Diaspora-Artists logo


Cosmopolitan Modernisms

Book relating to a publication, 2005
Published by: inIVA and MIT Press
Year published: 2005
Number of pages: 208
ISBN: 1-899846-41-7

image of Cosmopolitan Modernisms

One of four books in a series titled Annotating Art’s Histories, jointly published by The MIT Press, Massachusetts Institute of Technology, Cambridge, Massachusetts and iniva the Institute of International Visual Arts, London. Cosmopolitan Modernisms was published in 2005 and edited by Kobena Mercer.

From the book’s back cover: “Cosmopolitan Modernism explores various moments in 20th-century art where the encounter between different cultures has produced something distinctive and revealing about the lived experience of modernity.

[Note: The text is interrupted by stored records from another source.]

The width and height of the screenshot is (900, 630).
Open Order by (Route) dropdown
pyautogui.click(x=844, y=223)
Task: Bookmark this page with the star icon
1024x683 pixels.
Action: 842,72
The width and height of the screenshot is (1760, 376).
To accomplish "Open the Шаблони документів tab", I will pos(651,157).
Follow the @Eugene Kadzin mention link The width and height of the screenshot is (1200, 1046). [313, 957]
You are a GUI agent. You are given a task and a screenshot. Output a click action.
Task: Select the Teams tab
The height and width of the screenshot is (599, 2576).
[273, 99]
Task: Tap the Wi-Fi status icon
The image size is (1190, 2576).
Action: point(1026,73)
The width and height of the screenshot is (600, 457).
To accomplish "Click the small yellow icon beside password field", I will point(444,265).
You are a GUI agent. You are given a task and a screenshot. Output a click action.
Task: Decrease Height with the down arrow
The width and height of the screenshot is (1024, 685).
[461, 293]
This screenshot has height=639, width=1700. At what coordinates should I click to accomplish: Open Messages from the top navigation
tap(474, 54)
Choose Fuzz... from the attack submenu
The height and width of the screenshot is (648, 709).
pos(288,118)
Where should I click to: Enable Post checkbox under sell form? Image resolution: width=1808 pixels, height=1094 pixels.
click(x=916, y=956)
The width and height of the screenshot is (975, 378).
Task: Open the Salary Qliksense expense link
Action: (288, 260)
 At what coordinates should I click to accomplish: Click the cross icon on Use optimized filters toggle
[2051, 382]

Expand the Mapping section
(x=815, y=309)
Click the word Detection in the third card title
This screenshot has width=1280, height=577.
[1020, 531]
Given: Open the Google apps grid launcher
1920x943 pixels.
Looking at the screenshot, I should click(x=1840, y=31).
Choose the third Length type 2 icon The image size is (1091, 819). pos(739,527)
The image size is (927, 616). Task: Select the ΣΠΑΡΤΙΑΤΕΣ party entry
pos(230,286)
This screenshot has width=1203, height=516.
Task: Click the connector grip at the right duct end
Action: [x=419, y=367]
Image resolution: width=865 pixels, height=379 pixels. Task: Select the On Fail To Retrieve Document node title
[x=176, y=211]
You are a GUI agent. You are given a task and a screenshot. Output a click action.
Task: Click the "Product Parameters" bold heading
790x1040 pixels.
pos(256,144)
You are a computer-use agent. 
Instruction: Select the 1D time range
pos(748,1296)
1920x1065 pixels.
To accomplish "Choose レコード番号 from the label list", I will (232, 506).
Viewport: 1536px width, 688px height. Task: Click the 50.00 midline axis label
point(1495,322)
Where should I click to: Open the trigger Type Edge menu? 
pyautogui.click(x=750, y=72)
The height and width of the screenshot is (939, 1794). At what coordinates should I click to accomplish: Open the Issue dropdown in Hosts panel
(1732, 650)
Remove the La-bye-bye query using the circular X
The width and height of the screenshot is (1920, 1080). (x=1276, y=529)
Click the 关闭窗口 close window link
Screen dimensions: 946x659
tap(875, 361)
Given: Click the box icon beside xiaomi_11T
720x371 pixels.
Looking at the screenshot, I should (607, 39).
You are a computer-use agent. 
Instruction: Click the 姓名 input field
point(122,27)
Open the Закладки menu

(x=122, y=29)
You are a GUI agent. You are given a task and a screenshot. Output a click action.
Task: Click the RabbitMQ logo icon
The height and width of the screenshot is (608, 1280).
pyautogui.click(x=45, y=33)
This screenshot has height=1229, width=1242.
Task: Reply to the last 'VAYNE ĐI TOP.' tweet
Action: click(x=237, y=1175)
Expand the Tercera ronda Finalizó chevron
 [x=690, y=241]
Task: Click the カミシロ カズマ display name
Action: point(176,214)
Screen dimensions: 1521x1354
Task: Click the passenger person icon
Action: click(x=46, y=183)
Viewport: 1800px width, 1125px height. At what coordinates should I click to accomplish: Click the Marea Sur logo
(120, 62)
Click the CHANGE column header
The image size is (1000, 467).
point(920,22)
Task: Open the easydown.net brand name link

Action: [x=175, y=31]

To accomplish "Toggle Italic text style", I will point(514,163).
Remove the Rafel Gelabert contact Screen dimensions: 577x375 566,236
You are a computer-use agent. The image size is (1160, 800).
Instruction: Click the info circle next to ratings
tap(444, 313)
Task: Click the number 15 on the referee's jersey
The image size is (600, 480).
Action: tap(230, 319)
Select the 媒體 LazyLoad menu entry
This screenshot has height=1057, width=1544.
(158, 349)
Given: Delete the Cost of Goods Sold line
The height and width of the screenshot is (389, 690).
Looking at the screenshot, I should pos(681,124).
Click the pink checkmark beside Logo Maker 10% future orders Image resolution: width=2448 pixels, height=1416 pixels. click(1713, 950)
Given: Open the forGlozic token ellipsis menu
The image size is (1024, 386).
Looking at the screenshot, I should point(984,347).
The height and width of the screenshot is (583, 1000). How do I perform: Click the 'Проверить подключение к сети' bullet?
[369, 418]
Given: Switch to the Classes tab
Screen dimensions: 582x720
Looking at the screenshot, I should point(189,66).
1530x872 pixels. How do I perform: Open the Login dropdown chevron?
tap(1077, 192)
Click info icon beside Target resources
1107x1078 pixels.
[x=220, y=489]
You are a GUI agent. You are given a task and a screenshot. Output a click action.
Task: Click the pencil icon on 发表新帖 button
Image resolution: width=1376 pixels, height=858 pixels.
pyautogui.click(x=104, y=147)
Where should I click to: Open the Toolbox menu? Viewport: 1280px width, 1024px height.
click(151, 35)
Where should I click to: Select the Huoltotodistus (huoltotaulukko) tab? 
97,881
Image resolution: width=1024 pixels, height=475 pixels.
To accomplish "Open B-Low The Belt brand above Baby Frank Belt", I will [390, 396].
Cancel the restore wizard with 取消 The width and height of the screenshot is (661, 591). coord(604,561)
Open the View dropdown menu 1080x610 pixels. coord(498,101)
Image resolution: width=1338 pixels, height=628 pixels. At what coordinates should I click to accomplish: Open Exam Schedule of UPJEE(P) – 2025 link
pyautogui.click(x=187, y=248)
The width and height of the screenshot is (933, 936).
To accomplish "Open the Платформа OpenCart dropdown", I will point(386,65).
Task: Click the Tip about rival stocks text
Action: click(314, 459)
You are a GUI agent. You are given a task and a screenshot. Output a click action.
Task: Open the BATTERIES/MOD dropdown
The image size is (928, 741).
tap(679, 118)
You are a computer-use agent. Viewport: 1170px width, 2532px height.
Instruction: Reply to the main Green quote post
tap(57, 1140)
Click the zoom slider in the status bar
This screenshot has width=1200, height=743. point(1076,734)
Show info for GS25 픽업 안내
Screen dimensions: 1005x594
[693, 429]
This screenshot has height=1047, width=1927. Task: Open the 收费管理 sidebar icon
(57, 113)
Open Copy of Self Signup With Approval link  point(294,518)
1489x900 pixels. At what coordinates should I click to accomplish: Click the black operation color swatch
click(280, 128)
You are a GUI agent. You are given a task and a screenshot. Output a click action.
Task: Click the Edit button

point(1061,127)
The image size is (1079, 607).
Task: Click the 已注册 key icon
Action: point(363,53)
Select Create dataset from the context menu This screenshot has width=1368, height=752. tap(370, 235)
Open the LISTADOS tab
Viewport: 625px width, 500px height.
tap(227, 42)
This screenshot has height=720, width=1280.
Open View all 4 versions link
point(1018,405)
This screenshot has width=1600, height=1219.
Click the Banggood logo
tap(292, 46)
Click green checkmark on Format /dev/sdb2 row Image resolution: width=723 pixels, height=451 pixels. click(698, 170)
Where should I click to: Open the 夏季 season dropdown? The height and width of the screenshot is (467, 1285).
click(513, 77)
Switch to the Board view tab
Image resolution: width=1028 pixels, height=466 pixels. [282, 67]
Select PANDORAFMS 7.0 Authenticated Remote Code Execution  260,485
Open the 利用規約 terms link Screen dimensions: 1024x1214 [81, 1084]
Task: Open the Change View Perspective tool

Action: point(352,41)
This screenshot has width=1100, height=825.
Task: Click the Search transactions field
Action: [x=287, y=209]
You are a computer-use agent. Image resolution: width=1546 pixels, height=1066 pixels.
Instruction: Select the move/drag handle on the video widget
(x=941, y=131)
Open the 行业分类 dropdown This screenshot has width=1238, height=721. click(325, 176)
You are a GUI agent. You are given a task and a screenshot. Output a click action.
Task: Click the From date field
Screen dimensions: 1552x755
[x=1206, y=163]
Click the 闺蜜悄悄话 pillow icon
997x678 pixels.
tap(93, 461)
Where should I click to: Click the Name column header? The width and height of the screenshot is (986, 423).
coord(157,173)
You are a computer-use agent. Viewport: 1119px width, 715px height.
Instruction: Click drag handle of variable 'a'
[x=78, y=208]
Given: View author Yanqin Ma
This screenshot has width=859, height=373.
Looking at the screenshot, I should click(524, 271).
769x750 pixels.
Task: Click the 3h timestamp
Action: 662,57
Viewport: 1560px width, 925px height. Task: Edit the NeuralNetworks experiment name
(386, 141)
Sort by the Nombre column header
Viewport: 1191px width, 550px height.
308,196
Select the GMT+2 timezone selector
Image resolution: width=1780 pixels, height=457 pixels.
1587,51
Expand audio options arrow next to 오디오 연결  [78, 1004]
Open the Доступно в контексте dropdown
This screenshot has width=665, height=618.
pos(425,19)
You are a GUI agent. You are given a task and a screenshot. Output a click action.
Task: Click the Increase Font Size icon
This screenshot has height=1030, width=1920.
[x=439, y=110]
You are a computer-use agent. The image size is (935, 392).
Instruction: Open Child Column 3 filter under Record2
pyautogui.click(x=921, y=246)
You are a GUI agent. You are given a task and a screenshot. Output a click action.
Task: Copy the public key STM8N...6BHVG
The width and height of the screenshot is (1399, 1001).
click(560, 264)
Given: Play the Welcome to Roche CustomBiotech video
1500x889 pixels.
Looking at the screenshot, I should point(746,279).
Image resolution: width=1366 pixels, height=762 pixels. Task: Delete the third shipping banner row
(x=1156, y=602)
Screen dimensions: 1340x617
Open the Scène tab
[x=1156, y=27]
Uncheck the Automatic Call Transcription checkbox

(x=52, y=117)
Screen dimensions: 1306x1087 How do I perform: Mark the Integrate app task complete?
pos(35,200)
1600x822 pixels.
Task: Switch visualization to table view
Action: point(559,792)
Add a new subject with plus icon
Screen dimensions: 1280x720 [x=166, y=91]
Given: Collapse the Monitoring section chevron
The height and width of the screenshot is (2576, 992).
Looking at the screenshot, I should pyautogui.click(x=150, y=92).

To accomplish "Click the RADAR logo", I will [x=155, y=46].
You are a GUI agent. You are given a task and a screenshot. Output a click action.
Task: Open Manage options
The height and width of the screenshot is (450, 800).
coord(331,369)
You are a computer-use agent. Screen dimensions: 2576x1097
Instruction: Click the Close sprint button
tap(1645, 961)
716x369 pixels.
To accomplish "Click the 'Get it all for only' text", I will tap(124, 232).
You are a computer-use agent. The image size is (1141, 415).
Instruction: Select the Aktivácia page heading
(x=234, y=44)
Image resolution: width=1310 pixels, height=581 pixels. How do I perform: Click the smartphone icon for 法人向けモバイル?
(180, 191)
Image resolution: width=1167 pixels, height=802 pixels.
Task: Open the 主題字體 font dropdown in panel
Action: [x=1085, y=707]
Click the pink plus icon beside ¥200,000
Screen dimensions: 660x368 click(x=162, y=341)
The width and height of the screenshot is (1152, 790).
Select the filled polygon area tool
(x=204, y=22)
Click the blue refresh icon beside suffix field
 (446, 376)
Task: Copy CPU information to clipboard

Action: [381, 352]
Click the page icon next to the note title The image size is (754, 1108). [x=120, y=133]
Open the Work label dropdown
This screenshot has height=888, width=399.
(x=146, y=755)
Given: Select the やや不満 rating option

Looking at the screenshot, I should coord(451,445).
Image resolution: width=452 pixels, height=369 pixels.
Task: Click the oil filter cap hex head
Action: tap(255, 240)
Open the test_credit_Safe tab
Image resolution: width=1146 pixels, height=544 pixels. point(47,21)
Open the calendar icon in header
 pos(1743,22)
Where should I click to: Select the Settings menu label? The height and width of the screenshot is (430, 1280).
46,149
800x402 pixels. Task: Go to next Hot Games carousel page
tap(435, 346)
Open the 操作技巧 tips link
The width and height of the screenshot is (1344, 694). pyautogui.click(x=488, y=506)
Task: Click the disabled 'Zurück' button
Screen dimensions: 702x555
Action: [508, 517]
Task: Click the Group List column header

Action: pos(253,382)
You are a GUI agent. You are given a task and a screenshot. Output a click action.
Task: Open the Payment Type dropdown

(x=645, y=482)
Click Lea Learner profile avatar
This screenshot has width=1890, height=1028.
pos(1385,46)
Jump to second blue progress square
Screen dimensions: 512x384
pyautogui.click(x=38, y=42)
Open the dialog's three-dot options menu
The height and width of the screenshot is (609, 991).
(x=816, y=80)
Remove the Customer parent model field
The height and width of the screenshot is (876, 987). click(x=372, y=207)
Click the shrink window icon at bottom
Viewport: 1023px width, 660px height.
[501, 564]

Distinguished art historians and emerging scholars are brought together in this book  by a critical dialogue that pushes beyond separate areas of study to arrive at a more connective approach to the history of art.

Travelling through a variety of historical contexts, from colonial India and pre-war Germany, to post-1945 Brazil, and the Caribbean and African-American spaces of the black Atlantic diaspora, this unique collection re-defines the ‘cosmopolitan’ as a critical aspect of the questioning attitude that artists adopted throughout the world.

Featuring internationally respected scholars at the cutting edge of contemporary research, Cosmopolitan Modernisms is the first volume in the Annotating Art’s Histories series. Each volume builds up an in-depth understanding of cultural difference as a constant factor in the history of art. Presenting newly-commissioned writings alongside translations, interviews, bibliographies, and selected reprints of hard-to-find texts, this innovative series is essential reading for students, practitioners and anyone curious about cross-cultural interaction in the visual arts.”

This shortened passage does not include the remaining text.